Speaker B:So, you know, get to a place where you don't borrow money to buy a car.
Speaker B:You know, the things that are perfectly reasonable to borrow money for our house, potentially your kids, for college if you weren't able to save.
Speaker B:But that's a massive shift going from being someone who puts their life on credit cards.
Speaker B:I know from personal experience, by the way, when the credit card bills came, I just wouldn't open them because it was like a game to me.
Speaker B:Like, what happens if I don't pay it?
Speaker B:So if you're out there and that's you, it's okay.
Speaker B:More is possible for you to being someone who pays for things before they happen.
Speaker B:I was just listening to this podcast and this woman went to a bridal shower bachelorette party and she told the ladies up front that she had a budget.
Speaker B:And then when it was closed, clear everything was going over budget, she left and they kicked her out of the bridal party and the wedding and she's no longer a friend.
Speaker B:And I thought, well, that's really sad, but those ladies obviously really have broken money operating systems.
Speaker B:I mean, she put it out there, Right?
Speaker B:Right.
Speaker B:And then when she's like, I can't keep this financial agreement, I'm going to take off.

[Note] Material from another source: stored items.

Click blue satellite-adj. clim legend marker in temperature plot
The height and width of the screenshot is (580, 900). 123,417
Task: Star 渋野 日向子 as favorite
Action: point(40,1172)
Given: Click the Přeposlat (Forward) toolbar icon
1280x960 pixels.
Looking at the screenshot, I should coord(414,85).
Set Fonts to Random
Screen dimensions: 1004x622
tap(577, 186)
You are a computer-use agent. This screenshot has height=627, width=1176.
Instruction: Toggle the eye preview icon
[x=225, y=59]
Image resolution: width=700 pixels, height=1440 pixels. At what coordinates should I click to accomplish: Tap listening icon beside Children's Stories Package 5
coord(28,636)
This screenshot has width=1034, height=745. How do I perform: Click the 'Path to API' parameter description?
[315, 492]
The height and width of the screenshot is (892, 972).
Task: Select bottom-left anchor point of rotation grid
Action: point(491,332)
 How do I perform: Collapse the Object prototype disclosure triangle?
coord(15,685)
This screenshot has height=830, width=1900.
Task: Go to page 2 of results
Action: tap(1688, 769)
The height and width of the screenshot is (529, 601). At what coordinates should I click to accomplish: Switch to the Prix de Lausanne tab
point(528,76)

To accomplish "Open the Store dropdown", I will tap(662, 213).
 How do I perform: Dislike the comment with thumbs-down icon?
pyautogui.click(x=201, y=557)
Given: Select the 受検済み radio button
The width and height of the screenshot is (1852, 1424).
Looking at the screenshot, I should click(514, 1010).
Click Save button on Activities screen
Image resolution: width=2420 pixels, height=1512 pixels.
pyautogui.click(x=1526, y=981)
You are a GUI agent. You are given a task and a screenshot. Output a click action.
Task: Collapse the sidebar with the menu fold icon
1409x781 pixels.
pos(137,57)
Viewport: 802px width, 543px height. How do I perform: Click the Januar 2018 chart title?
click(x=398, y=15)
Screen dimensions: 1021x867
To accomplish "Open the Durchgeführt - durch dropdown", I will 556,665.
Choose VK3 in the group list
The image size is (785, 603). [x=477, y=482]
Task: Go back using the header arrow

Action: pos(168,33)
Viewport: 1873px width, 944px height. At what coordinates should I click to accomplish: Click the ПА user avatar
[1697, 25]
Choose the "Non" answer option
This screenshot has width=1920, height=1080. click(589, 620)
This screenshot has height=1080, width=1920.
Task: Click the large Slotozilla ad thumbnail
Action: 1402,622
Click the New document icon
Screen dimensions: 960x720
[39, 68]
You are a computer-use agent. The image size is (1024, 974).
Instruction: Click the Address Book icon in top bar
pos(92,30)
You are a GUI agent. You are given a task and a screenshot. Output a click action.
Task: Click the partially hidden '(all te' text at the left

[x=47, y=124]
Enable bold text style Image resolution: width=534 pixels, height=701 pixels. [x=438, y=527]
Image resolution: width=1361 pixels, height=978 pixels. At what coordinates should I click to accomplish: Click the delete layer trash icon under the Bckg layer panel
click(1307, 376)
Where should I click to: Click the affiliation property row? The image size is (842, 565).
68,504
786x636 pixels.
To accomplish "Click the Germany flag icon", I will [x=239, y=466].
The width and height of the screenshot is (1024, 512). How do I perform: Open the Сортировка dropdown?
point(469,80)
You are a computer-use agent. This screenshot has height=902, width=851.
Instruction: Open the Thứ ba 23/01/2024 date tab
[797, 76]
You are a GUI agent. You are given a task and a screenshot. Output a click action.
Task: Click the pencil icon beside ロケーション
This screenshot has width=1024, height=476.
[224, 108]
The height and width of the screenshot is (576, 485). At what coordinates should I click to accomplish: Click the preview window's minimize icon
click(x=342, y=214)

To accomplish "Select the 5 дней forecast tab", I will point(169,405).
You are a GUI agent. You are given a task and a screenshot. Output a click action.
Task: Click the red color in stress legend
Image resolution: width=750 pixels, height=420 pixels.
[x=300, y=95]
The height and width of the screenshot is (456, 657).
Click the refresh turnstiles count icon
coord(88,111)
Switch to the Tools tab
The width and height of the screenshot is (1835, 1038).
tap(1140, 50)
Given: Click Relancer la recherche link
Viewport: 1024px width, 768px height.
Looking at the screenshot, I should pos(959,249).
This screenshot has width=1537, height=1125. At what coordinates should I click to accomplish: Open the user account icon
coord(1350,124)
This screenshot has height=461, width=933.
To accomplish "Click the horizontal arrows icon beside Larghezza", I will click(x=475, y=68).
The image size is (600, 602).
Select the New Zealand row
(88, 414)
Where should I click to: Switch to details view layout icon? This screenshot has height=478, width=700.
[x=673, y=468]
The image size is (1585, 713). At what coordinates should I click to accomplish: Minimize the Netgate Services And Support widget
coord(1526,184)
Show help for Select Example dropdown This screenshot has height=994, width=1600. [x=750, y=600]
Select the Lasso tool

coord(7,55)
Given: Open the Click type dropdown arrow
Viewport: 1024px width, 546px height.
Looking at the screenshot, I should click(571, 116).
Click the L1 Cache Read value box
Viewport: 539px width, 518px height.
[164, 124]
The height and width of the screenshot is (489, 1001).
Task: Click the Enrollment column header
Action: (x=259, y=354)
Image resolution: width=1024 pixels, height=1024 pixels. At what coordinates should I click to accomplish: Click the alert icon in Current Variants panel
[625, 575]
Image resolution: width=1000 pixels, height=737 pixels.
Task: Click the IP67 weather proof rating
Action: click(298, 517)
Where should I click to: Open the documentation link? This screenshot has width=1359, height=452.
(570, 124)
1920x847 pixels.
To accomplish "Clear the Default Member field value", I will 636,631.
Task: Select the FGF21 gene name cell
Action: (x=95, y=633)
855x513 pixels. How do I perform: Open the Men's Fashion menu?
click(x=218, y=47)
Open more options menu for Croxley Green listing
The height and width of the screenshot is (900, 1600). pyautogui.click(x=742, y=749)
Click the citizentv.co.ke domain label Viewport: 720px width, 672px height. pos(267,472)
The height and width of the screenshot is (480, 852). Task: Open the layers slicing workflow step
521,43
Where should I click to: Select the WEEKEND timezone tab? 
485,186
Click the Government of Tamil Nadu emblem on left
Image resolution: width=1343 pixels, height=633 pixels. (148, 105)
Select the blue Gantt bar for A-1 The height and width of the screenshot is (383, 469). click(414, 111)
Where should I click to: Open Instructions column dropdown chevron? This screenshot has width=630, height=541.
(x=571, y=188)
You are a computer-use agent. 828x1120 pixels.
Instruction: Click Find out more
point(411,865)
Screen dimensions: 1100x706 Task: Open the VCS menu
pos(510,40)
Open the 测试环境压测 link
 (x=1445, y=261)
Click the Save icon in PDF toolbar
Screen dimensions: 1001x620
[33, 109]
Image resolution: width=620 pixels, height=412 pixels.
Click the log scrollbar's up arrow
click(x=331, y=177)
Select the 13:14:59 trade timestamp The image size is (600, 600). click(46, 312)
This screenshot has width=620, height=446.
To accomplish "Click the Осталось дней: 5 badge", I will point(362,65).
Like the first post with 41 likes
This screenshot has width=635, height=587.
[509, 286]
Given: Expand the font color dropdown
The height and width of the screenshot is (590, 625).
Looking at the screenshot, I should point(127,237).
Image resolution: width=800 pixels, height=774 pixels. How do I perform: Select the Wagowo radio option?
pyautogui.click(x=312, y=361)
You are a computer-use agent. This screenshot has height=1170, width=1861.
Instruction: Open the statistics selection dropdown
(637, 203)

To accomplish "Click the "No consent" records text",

Speaker B:And it's unfortunate, but she's the one with healthy money practices.
Speaker B:And that's so funny that I would.
Speaker B:I was literally just listening to that as I was putting my lipstick on.
Speaker B:And so those would be the two, the two kind of base for fundamental things.
Speaker A:Okay, great.
Speaker A:Yeah.
Speaker A:I mean, and I know there's tons of books on, you know, money mindset and online.
Speaker A:There's, you know, all sorts of resources as well.
Speaker A:You know, if somebody wants to dive into that once you acknowledge like, huh, maybe I could do, I could do a better job with my money.
Speaker A:Right.
Speaker A:Or how I think about money.
Speaker A:So.
Speaker A:Absolutely.
Speaker A:And a lot, I think a lot of people.
Speaker A:I know it's talked about more now.
Speaker A:Right.
Speaker A:I don't remember 10 or 20 years hearing this.
Speaker A:I'm not obviously in the financial space, but hearing about it.
Speaker A:But now I feel like people talk about it much more than they used to.
Speaker A:Oh yeah.
Speaker A:You know, so I think if they haven't heard this before, you know, there's definitely a lot of resources.
Speaker A:So let me ask you this.
Speaker A:How can we invest smarter as women?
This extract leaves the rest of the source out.